Monologue about those 'Monologues'
Kavita Kumar of The St. Louis Post-Dispatch wrote about a Catholic college's decision to not stage a production of "The Vagina Monologues" on campus. Her story claimed that officials at St. Louis University canceled the controversial play for various reasons:
Campus administrators refused to sponsor the play last year, after several years of sponsorship, because they said that doing the same play year after year is redundant and didn't add much new.
SLU leaders said their decision was not censorship, but students suspect that is just what it is.
Conservative watchdog groups and others have protested at SLU and other Catholic campuses where the "Monologues" is performed because they say the play, with its frank discussion of female sexuality and homosexuality, is inappropriate.

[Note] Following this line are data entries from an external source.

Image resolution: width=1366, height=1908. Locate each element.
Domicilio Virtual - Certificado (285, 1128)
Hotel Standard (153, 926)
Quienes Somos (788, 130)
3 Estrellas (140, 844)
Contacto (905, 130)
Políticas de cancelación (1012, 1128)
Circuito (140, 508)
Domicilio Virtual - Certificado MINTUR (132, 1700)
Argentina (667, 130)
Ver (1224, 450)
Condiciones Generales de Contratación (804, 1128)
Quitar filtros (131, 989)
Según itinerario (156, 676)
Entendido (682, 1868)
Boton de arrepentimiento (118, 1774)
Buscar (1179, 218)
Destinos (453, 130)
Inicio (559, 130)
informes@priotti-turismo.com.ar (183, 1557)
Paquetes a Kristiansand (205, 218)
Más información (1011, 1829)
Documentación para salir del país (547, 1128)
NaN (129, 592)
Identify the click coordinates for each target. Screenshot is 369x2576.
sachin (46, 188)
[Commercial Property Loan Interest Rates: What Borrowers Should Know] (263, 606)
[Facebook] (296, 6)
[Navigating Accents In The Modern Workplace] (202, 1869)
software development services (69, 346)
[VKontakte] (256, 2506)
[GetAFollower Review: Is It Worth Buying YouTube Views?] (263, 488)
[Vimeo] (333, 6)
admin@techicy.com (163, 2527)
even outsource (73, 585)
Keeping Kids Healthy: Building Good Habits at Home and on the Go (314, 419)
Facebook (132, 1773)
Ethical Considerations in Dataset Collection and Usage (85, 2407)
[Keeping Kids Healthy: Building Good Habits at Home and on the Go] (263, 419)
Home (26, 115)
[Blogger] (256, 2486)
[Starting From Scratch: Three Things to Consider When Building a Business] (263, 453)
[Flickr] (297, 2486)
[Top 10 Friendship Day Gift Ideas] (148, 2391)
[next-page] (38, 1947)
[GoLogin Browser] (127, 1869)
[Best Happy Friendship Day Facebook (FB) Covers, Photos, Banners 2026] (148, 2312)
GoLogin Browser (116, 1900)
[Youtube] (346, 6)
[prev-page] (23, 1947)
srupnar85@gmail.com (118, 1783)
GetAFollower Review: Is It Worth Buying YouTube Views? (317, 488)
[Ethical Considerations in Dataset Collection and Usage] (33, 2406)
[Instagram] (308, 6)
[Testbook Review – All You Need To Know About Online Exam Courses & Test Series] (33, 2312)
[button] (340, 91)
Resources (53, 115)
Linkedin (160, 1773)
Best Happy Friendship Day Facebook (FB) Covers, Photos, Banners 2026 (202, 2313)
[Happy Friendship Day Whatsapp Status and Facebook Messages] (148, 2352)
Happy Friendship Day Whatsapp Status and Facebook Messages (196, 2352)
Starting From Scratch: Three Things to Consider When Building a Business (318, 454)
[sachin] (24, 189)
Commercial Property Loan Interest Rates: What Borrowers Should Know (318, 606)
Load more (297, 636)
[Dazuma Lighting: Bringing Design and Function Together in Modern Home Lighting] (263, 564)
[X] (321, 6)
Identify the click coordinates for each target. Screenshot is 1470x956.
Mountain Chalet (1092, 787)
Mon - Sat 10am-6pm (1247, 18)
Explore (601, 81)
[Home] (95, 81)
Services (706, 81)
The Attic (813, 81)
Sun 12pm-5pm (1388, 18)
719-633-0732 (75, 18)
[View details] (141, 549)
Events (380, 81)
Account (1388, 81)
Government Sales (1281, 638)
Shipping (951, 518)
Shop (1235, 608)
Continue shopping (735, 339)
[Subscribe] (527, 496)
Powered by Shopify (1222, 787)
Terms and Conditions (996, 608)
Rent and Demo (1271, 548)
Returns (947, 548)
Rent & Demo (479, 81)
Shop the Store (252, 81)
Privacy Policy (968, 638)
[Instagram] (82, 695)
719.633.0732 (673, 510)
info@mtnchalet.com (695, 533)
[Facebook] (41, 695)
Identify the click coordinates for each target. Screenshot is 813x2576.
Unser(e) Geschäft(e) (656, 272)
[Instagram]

Kumar's explanation cannot be dismissed out of hand. Why campus administrators pulled the plug is almost unknowable.
But let's call a spade a spade. Kumar's story is biased. The play's opponents come across as censorious and closed-minded. Now maybe they are, but Kumar provided no evidence for this implication.
"Conservative watchdog groups and others" have said, repeatedly, that they object to the play not for its frankness but rather its morality. For example, the president of Providence College criticized a scene in the play in which a teenage woman is raped or forcibly seduced by an older woman. Kumar should have noted this objection.
In addition, critics have objected to description of the play as a "new bible" for women. As you might imagine, traditional Catholics take issue with any sort of new bible, not just this one.
Perhaps Kumar wrote the story under tight deadline pressure. But it's too bad that she adopted a superficial understanding of the dispute between Catholic colleges and the play. There is a real story about how traditional Catholics and the play's secular writers view female sexuality. But getting it requires a reporter to engage in a colloquy not a monologue.